People are complaining how aero and tyres are dominating F1 too much now..wait until next year when you will only see Mercedes powered cars be in front, every race. What exciting competition that will be...
This might be against the grain of conventional wisdom and is pure armchair analysis, but I actually think power unit performance will not be a differentiator that people think it will be (reliability is a different question). A few reasons
- The boosted ERS is now a much more significant contributor to power overall and its performance is basically fixed at 160 bhp, and I rather doubt teams will come up with hugely divergent solutions or weight savings in terms of battery systems or cooling needs for this part of the package. With 150 of 750 peak hp fixed, you need much more difference in the turbo ICU to really separate out from the pack
- For the remainder of the package - it's just a turbo V6. Not exactly some groundbreaking tech that no one knows how to do. Moreover, the mounting points, crank axis position, CoG, and V-angle are all fixed. Even more, the total possible energy quantum is fixed now due to fuel flow limits.
- So the only place to gain is efficiency. And do we, in all honesty, think that Merc can come up with a 20% more efficient engine than Renault or Ferrari? If they could, why didn't they do so for the V8?
Just have my doubts that there will be more than 20 bhp at the peak separating the manufacturers. Driveability might be different, depending on the solutions for recoverable braking systems and how people choose to marry up the ERS and the ICU, but, again, people are pretty sophisticated about that stuff these days and the ECU is the same, so super clever engine mapping is not really on the table either.

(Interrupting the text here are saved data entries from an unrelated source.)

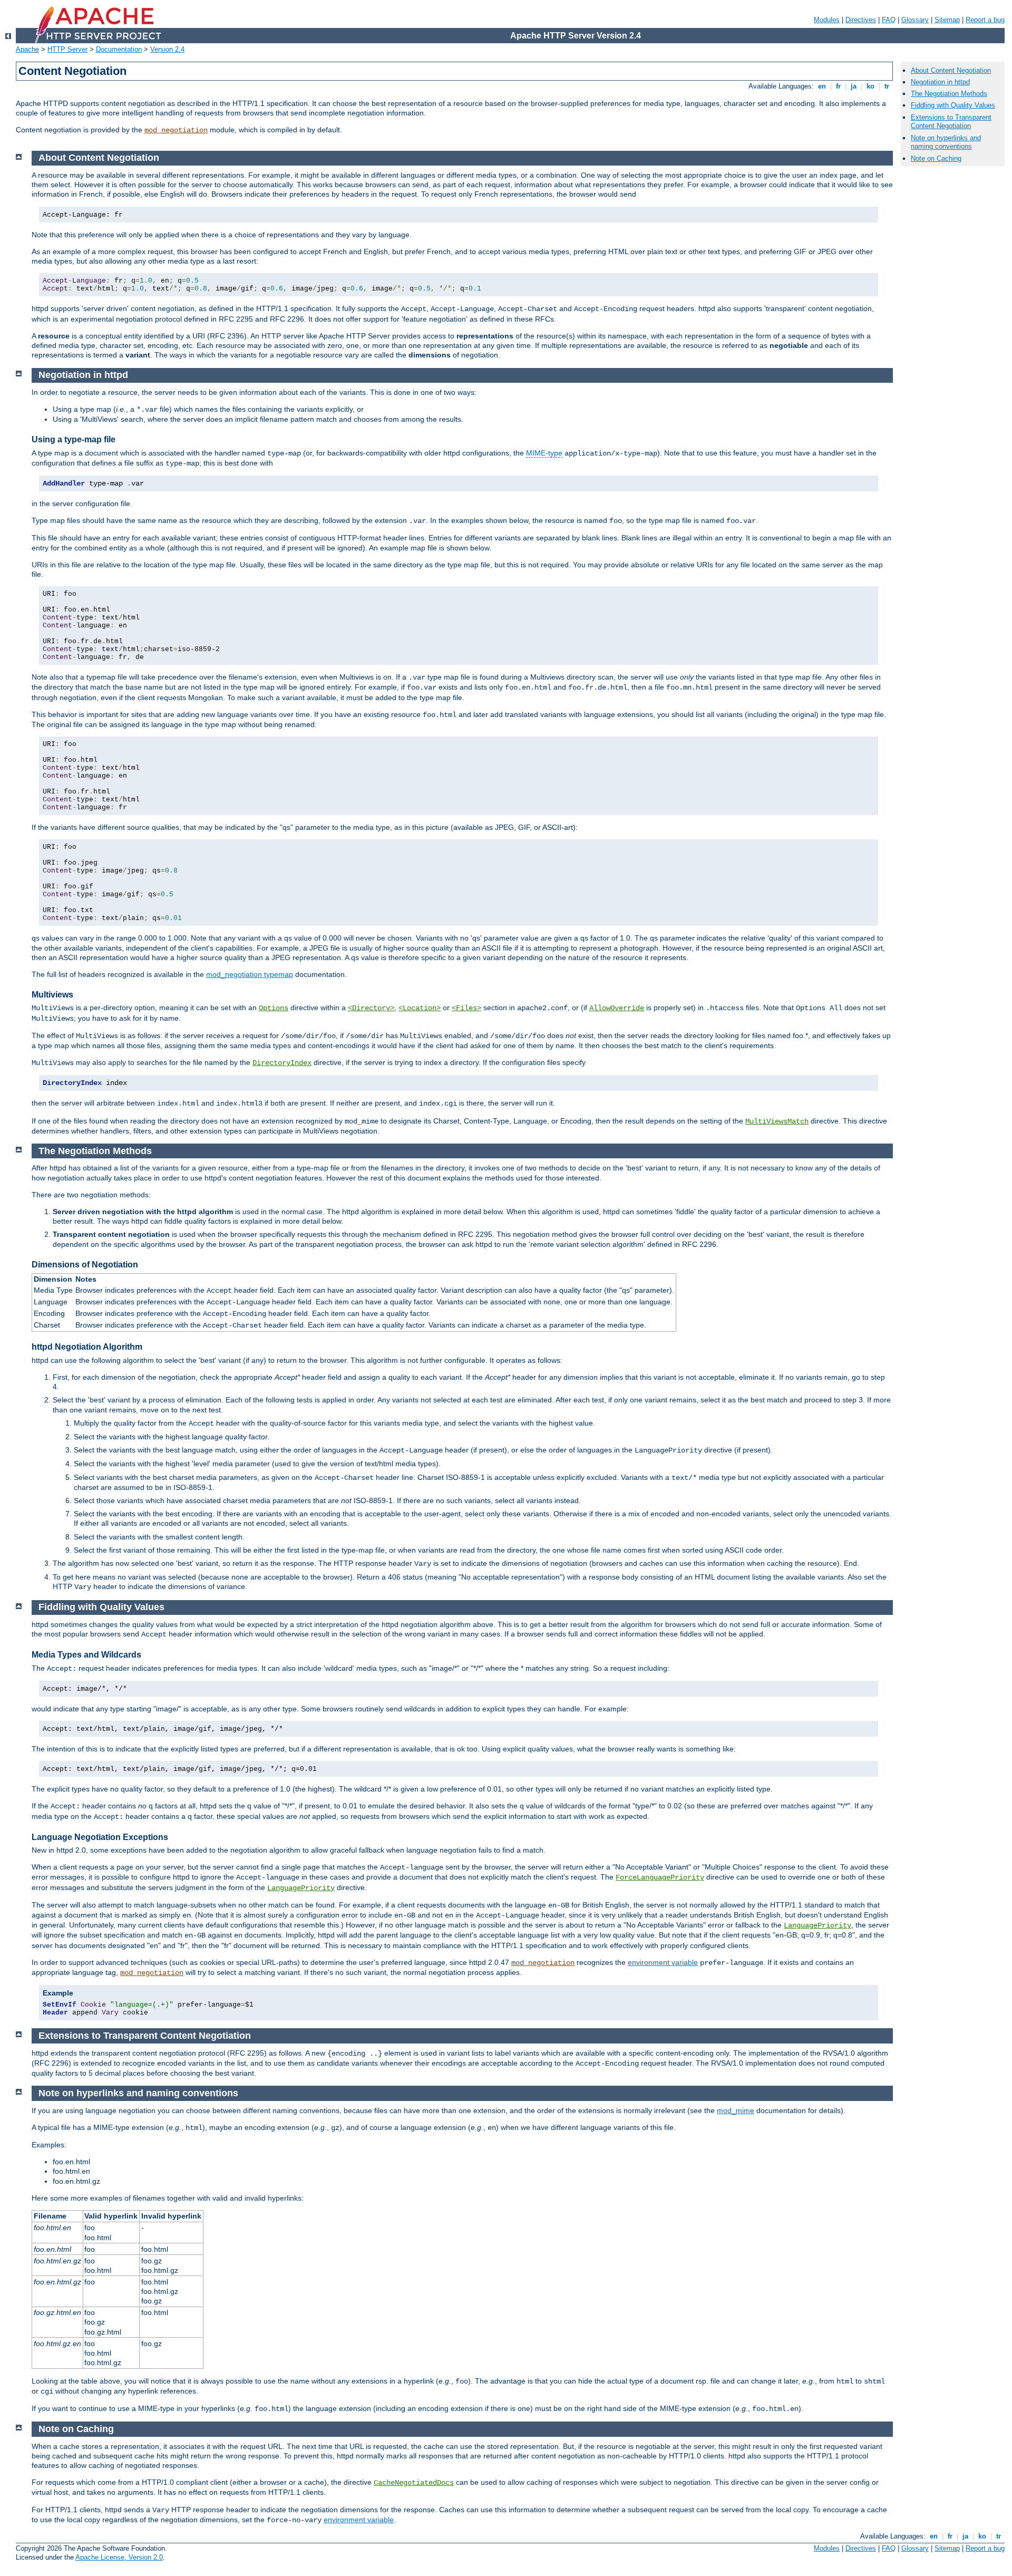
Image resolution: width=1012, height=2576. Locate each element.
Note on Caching (936, 158)
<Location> (419, 1008)
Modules (827, 20)
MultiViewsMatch (777, 1121)
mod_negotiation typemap (249, 974)
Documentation (119, 49)
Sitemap (947, 20)
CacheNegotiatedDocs (414, 2482)
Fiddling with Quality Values (953, 105)
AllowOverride (616, 1008)
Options (273, 1008)
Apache (27, 49)
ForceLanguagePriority (660, 1877)
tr (886, 86)
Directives (860, 20)
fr (838, 86)
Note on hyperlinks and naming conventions (946, 142)
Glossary (915, 20)
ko (870, 86)
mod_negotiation (176, 130)
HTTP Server (67, 49)
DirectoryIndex (282, 1063)
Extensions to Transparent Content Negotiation (951, 121)
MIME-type (544, 453)
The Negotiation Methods (949, 94)
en (822, 86)
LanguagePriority (301, 1888)
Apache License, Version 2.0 (119, 2557)
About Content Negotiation (951, 70)
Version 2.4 (167, 49)
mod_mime (735, 2110)
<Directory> (371, 1008)
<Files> (466, 1008)
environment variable (663, 1962)
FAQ (889, 20)
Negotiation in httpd (940, 82)
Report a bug (985, 20)
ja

Back on the topic of the post, however, I agree. Mclaren, I think will be in the wilderness in 2014 and probably 2015 while Honda is still feeling their way back into the sport. They're bound to have teething issues - just life. Ferrari seems to be sorely missing the brain power that drained away since Brawn left and also took Aldo Costa with him. For that matter, Mclaren should be feeling Paddy's loss as well - it's not like these teams have infinitely long benches of talented engineers all lined up. And if there's anything that we should have learnt from the years of Red Bull dominance and Merc's latest resurgence it's that engineering talent really matters. Merc and Red Bull, at the moment, seem like the most together teams - with a slight nod to Mercedes for me (simply on the logic that Brawn+Lowe+Costa+Willis>Newey).